Records for the exercise =
++++

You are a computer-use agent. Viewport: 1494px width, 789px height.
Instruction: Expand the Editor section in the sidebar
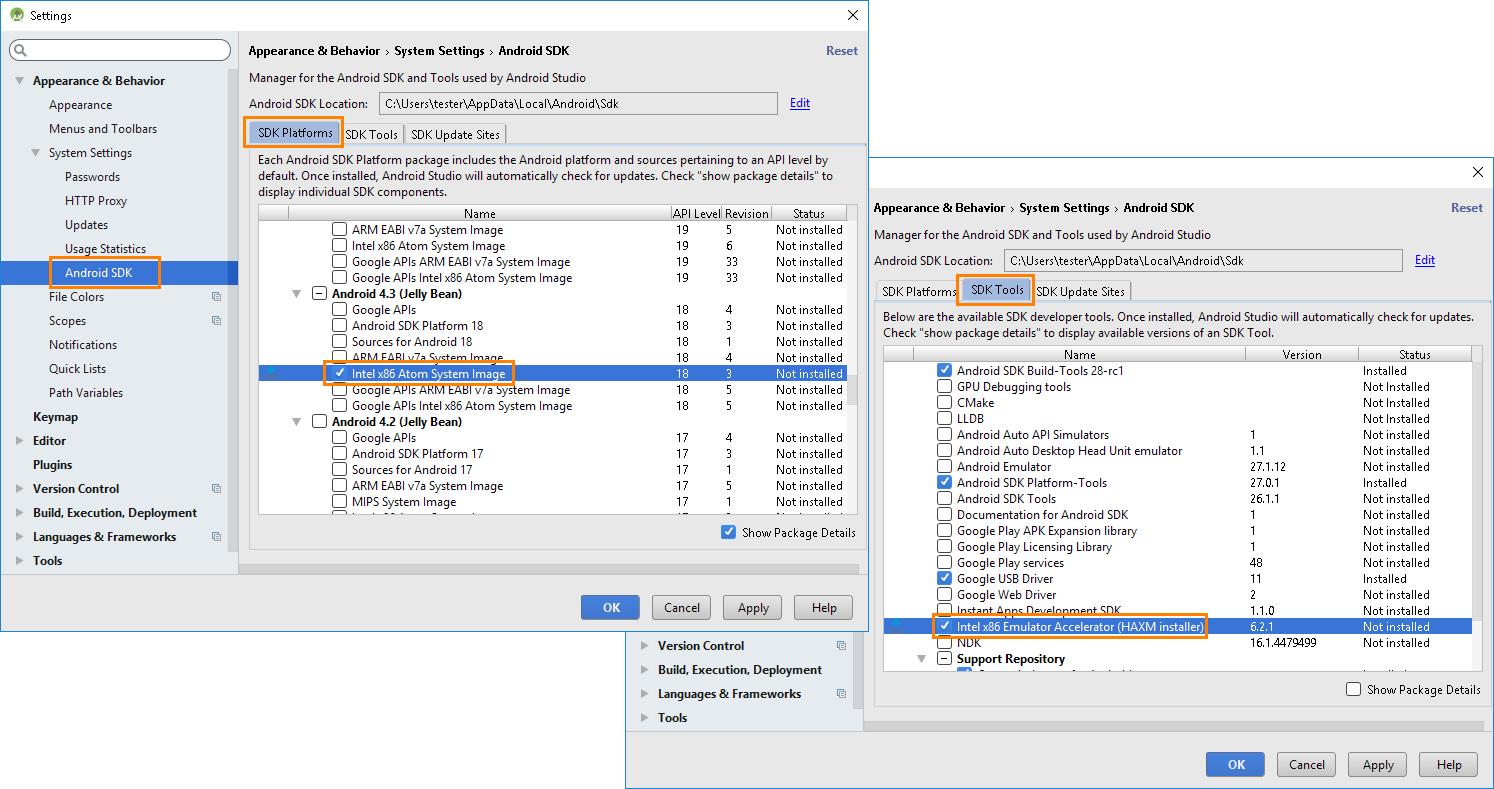click(17, 440)
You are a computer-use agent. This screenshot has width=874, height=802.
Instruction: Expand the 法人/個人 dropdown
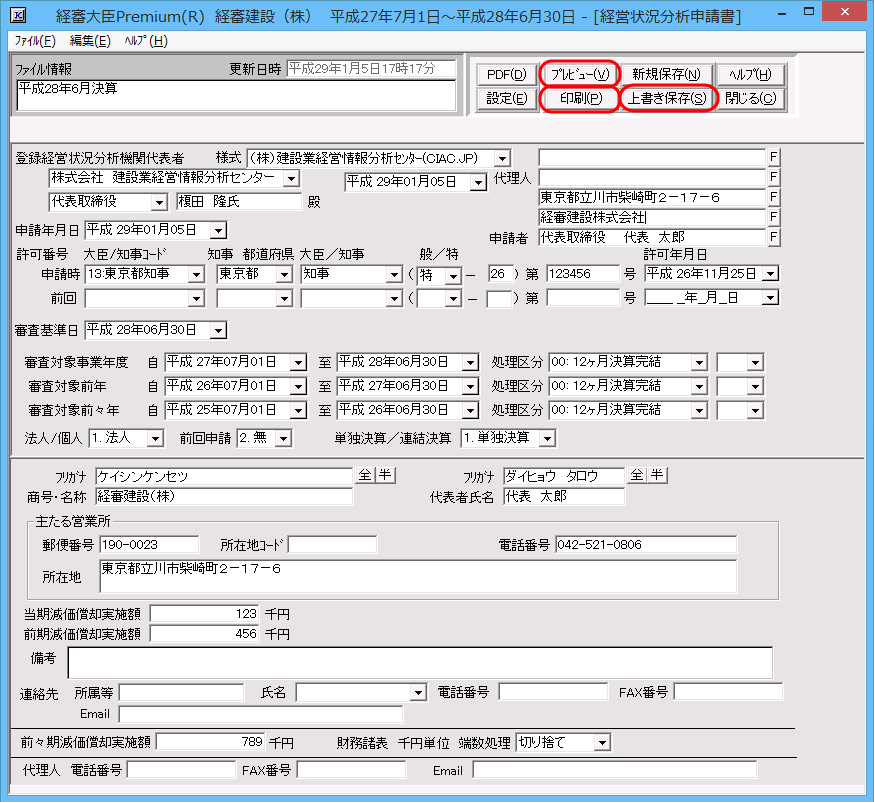154,438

++++

About this exercise = Omit the pictures and return exactly the lines from the line containing "Instruction: Expand the Editor" through the final line of the material above, both ends included.

Answer to this exercise =
Instruction: Expand the Editor section in the sidebar
click(17, 440)
You are a computer-use agent. This screenshot has width=874, height=802.
Instruction: Expand the 法人/個人 dropdown
154,438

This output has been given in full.